Images: Bud Racing Kawasaki

De l’Europe, du championnat de France, du World Supercross et bientôt, du Supercross US ? Pas impossible. Chez Bud Racing Kawasaki, l’ambition ne manque pas, et un programme AMA pourrait bien voir le jour prochainement; de quoi évoluer sur tous les fronts, ou presque. À la tête de la structure Bud Racing Kawasaki, on ne présente plus Stéphane Dassé, qui nous partage aujourd’hui son expérience en tant que patron d’équipe à l’orée de la saison 2023. Au programme: l’arrivée de Benjamin Garib, l’évolution du championnat d’Europe 250, le mondial de Supercross, le projet Américain, et bien plus encore. Micro.

Stéphane. Peut-on en savoir plus sur ce qui a porté au choix de la signature de Benjamin Garib pour la saison 2023; c’est un garçon encore inconnu en France, et plus généralement en Europe. C’est une grosse transition pour lui.

En effet, c’est un gros changement pour Benjamin qui a toujours roulé au Chili, avant de rejoindre la Californie pendant la période Covid afin de pouvoir continuer à pratiquer la moto. Au Chili tout a été stoppé pendant cette période Covid. Le Motocross au Chili n’est pas développé et le niveau général n’est pas aussi élevé qu’en Europe ou aux USA mais le responsable de BUD Racing USA a vu rouler Benjamin sur quelques circuits Californiens et m’a demandé de jeter un œil.

Lorsque je suis allé aux Mini O’s en Floride en novembre dernier, j’ai vu ce jeune pilote qui avait la « niaque » et de la volonté sur la piste, même s’il n’était pas au niveau de Quentin ou des meilleurs techniquement, il a su se faire remarquer. Quand j’ai parlé avec lui la première fois, il m’a paru ouvert d’esprit et sympathique, on voit que c’est un jeune qui a déjà voyagé et qui veut progresser.
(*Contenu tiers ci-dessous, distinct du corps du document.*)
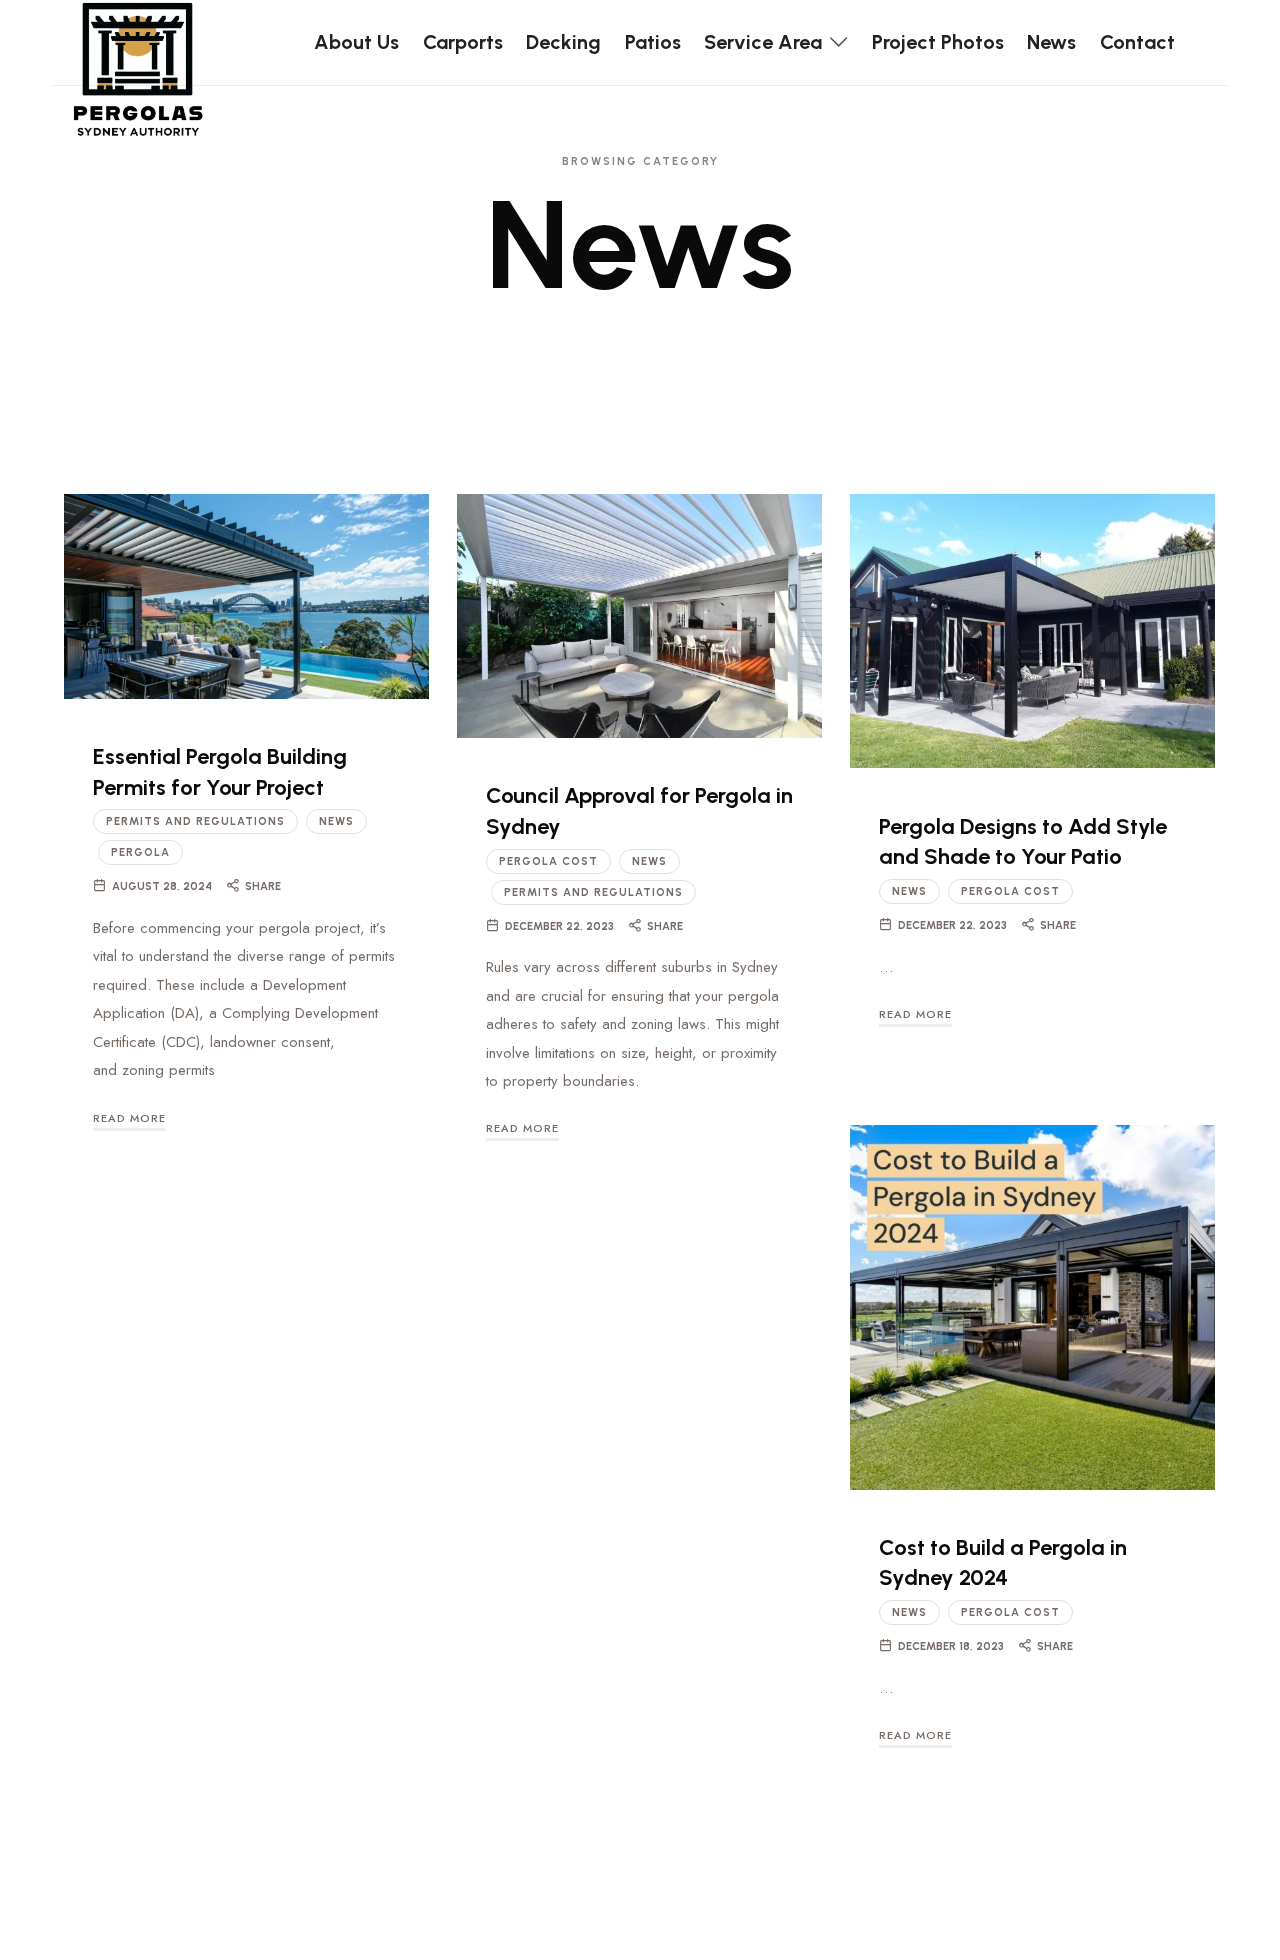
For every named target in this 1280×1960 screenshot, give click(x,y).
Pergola (140, 852)
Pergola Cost (548, 861)
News (336, 821)
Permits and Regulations (195, 821)
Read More (129, 1118)
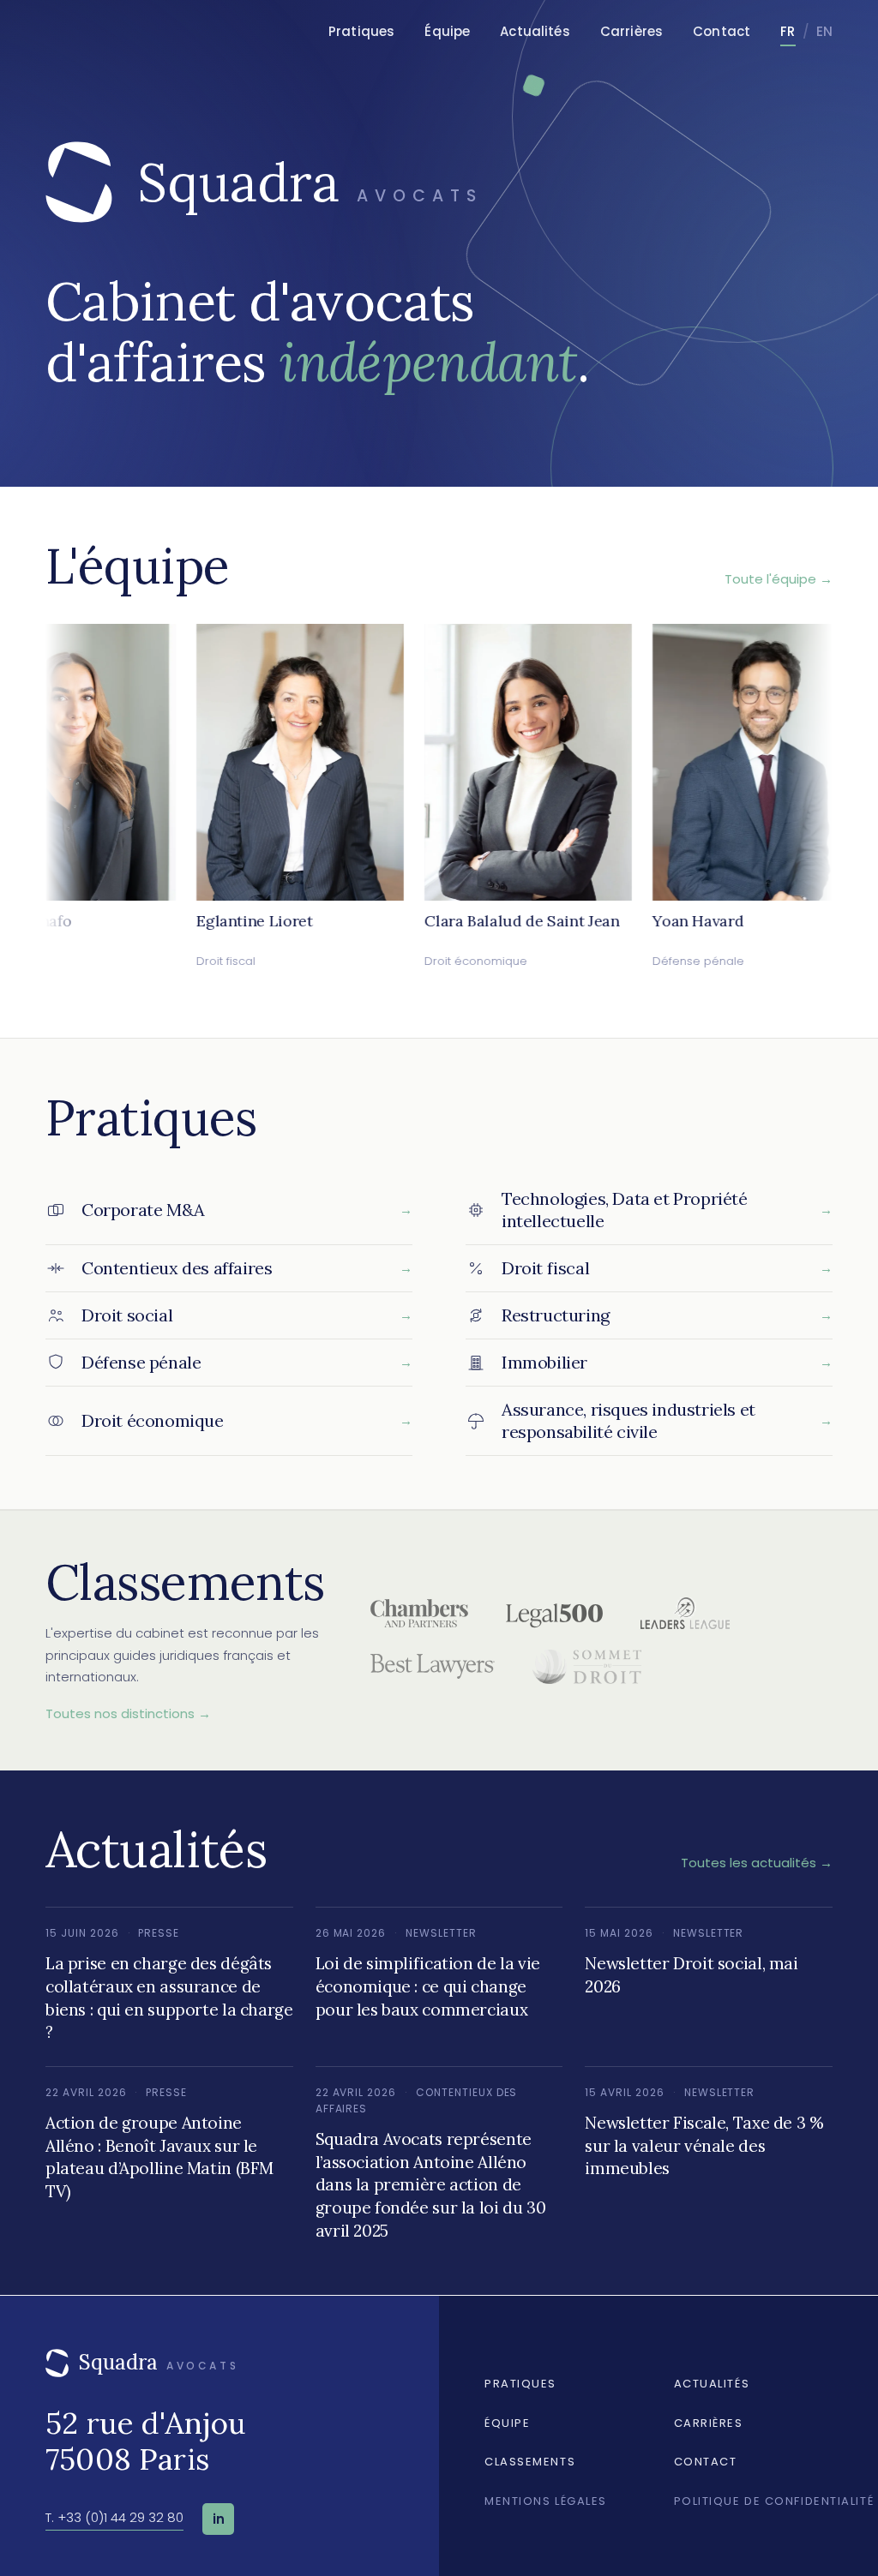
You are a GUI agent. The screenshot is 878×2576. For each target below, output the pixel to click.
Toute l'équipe (779, 579)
Est-ce qu’on s’est fixé des objectifs avec Benjamin pour cette première saison ? J’imagine qu’il s’entraîne aux côtés de Quentin, qui est attendu devant sur l’EMX cette année; un bon point de repère pour Benjamin.

On n’a pas encore d’objectif précis avec Benjamin car il vient d’arriver en France, on le découvre. Les pistes de sables sont difficiles pour lui, c’est tout nouveau et il doit s’adapter à ces nouvelles pistes compliquées qu’il va rencontrer en championnat d’Europe ! Pour le moment il est loin de Quentin mais le but est qu’il progresse et fasse quelques belles performances afin d’être prêt à rouler devant pour 2024.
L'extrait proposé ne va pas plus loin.